Currency depreciation’s adverse impact on economy


The corporate sector’s profitability suffered a severe blow due to the abrupt depreciation of the currency.

Experts indicate that the currency’s sudden devaluation by more than 32 per cent has significantly increased the liabilities of the corporate sector by nearly Tk 100,000 crore.

This is indeed a bad piece of news for the corporate sector in particular and Bangladesh’s economy in general.

The private sector, disenchanted with foreign borrowing, witnessed a halt in inflows and an escalation in outward payments pressure.

This resulted in a depletion of reserves and the accumulation of unresolved foreign payments.

While enhancing the current account balance, primarily through import compression, holds significance, it failed to reverse the loss of reserves. Instead it is falling down.

The policy of maintaining fixed exchange rates in a global environment of ultra-low interest rates incentivized domestic firms to borrow in foreign currency, disregarding potential exchange rate risks.

The surge in private sector foreign debt to almost $26 billion exemplified this trend.

Inflation has surged, impacting people, especially those at fixed- and lower-income levels. Worldwide, interest rates rose from historically low levels to unprecedented highs.

However, our interest rates remained fixed-an essential departure from conventional macro-management practices.


The challenges faced by Bangladesh did not arise suddenly or solely due to the Ukraine-Russia war but resulted from poor economic choices, pervasive corruption and administrative malfeasance.

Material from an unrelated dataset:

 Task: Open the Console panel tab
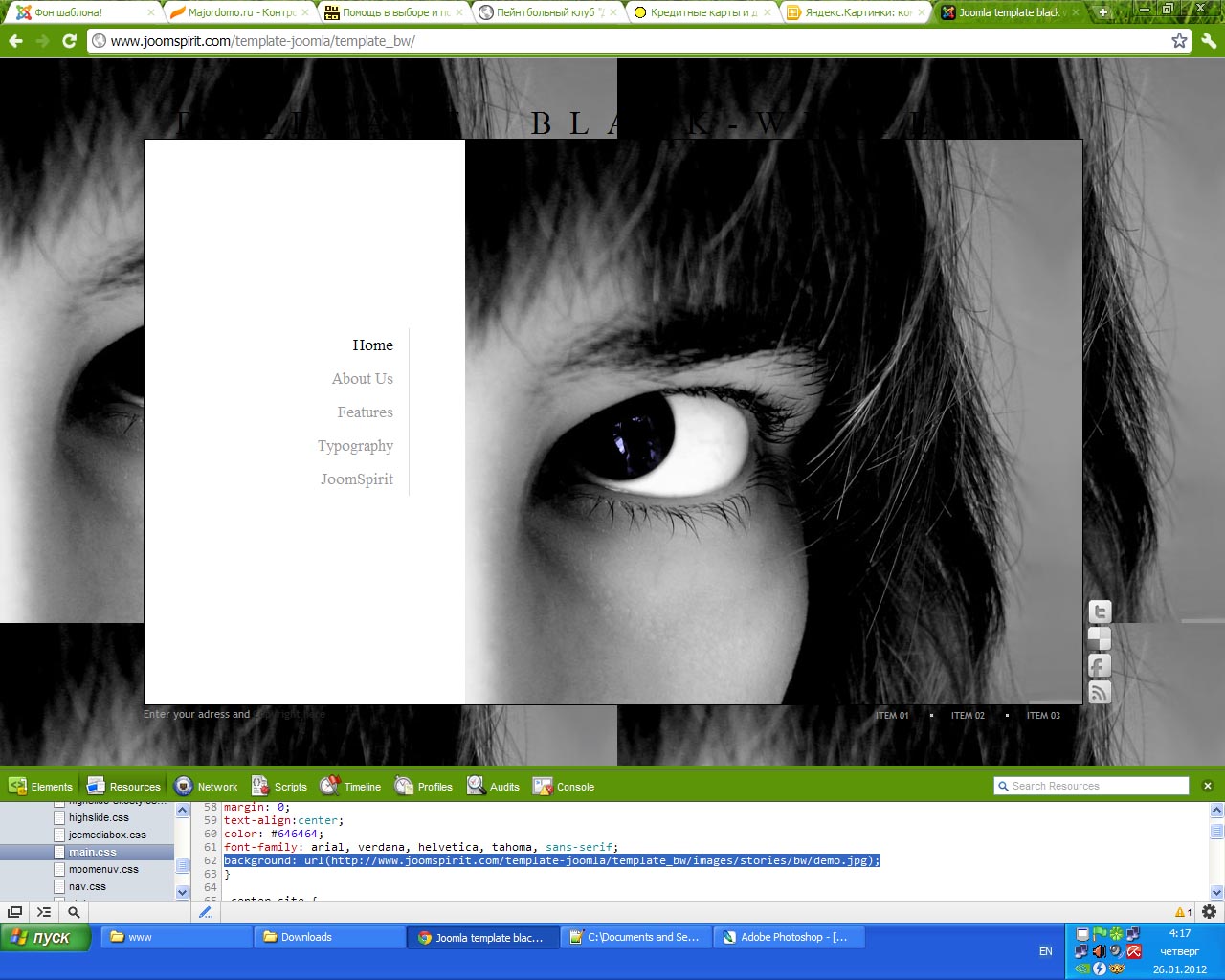[564, 787]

Specifically, macro management has unnecessarily complicated matters with various domestic economic policies, such as the fixed exchange rate and fixed interest rate regimes persisting for several years.

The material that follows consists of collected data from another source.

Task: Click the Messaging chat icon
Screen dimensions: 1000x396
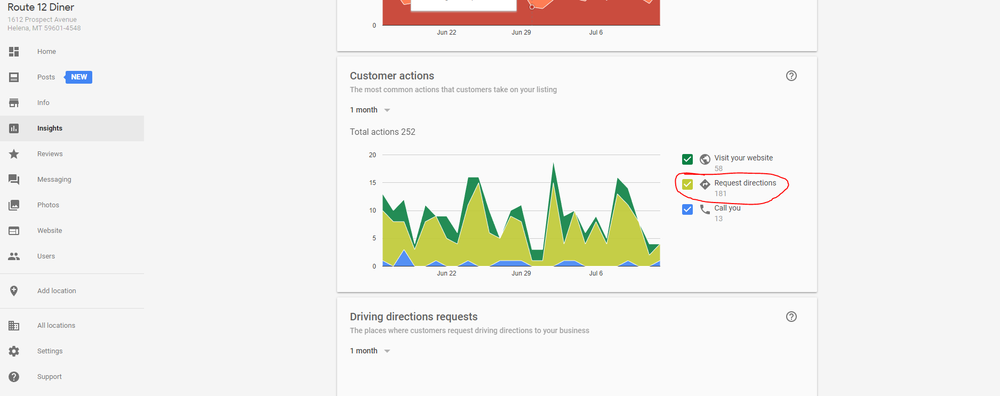Action: pos(13,179)
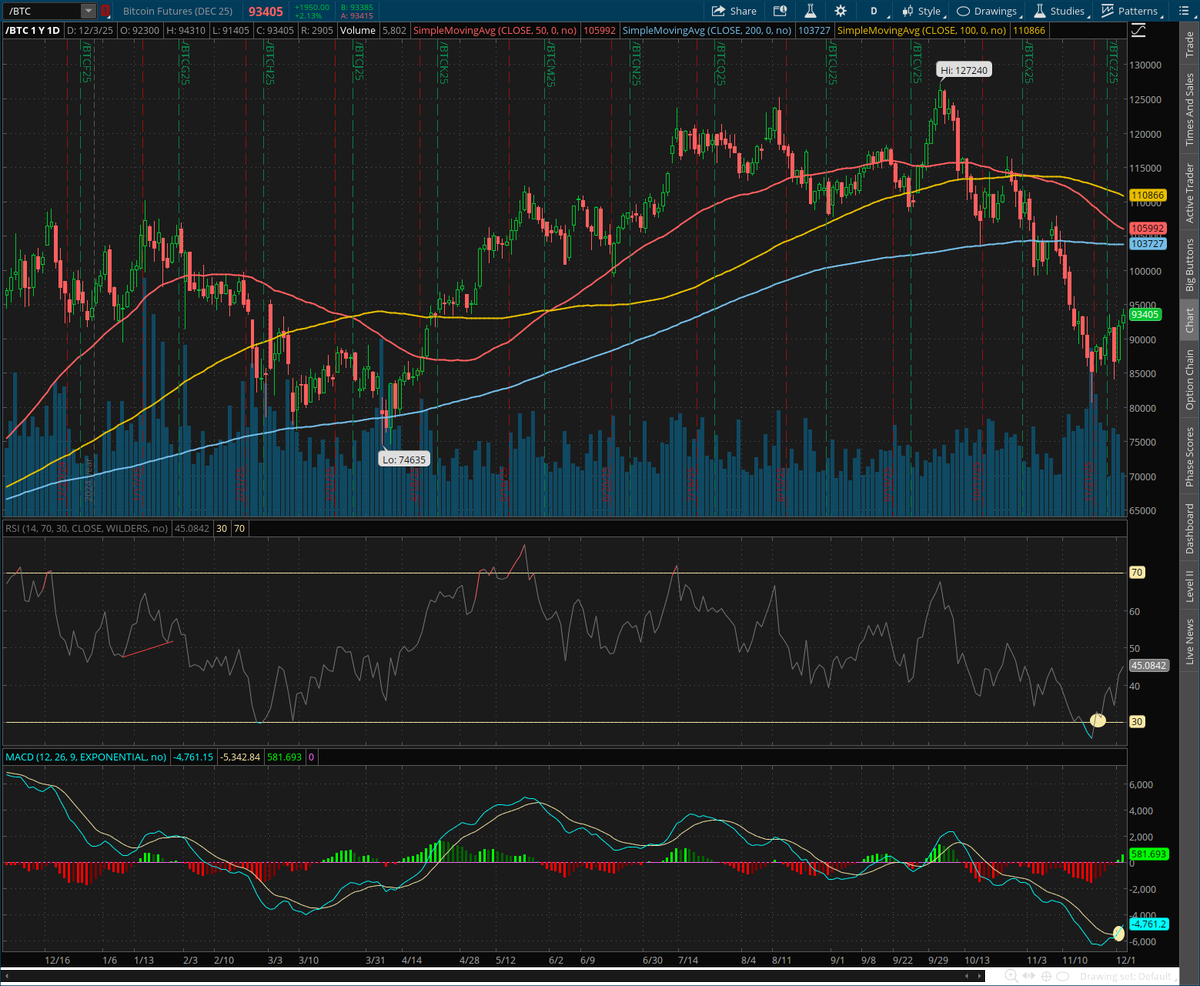Select the pan arrows icon in status bar
This screenshot has width=1200, height=986.
click(1030, 976)
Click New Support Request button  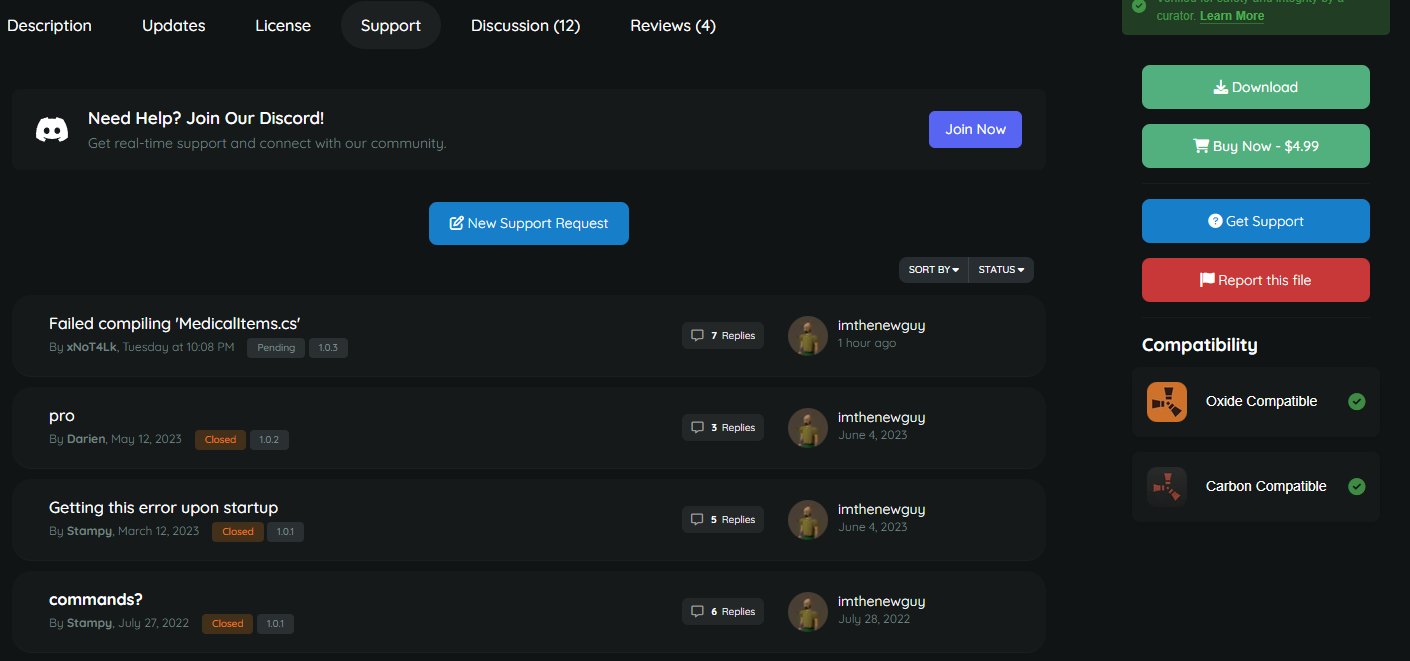tap(529, 224)
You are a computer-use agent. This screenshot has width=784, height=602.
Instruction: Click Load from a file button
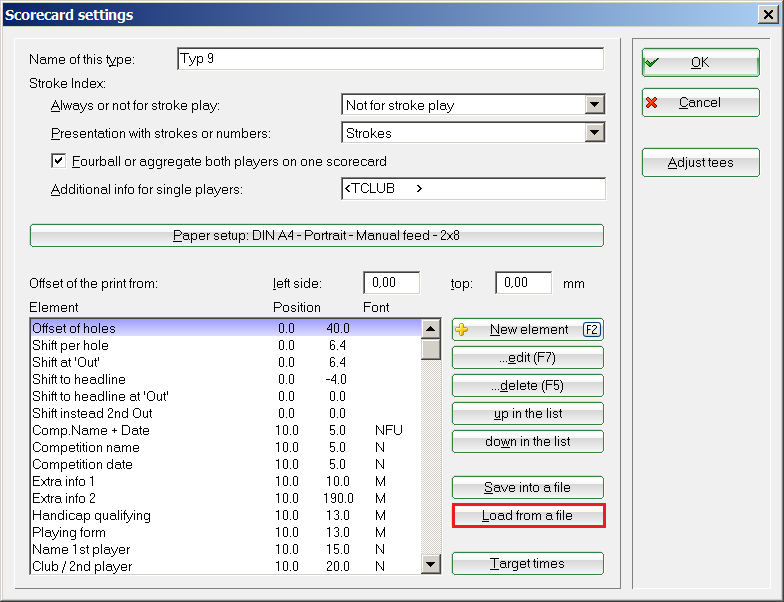point(527,516)

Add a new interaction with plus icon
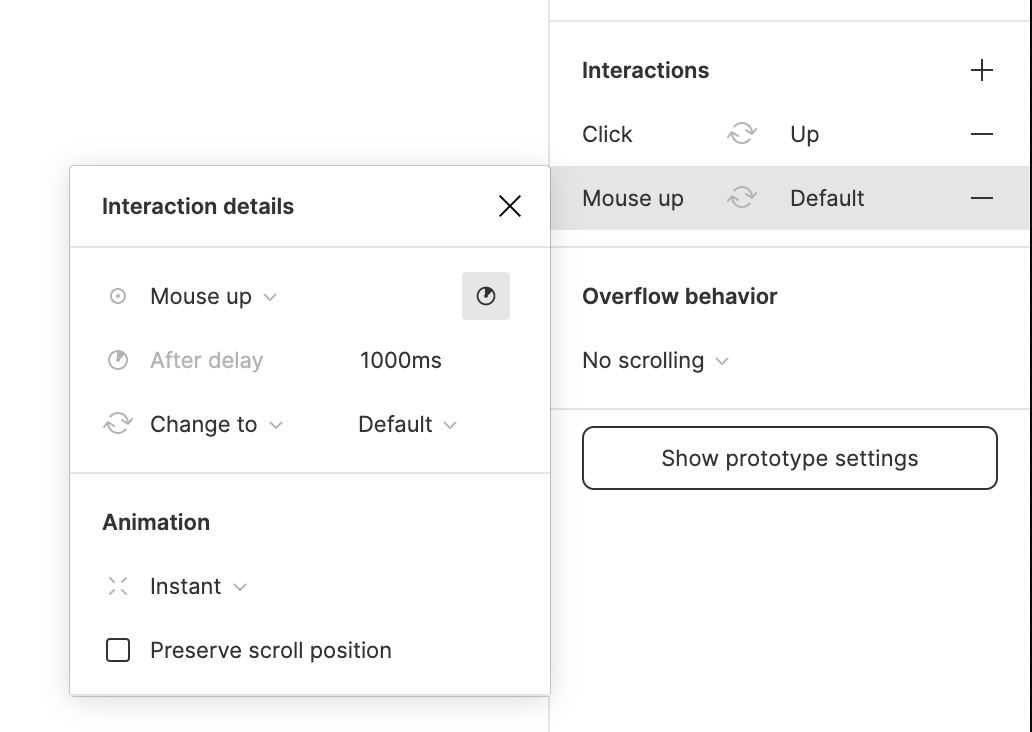981,70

These remained fixed despite the evolving global economic and financial landscape.

The battle against inflation was virtually unattended after fixing the interest rate.

Subsequently, the central bank lacked alternative monetary policy instruments to influence inflation outcomes.

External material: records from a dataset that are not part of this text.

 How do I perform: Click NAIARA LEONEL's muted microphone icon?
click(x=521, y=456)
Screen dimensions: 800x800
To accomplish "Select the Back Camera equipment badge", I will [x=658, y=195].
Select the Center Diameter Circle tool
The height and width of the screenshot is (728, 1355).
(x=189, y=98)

Simultaneously, apart from the liquidity support during the pandemic, Bangladesh Bank extensively printed bills to finance budget spending.

Low tax collection and other structural issues have eroded the government’s capacity to address macroeconomic challenges and fulfill political aspirations.

To tide over the present ongoing crisis of currency depreciation, there is no clear solution in the hands of the government.

This situation gets even bleaker as the government is preparing for a one-sided national election on January 7 that can destabilise the country more. Mired with multifaceted problems Bangladesh seems to have come to a dead end now.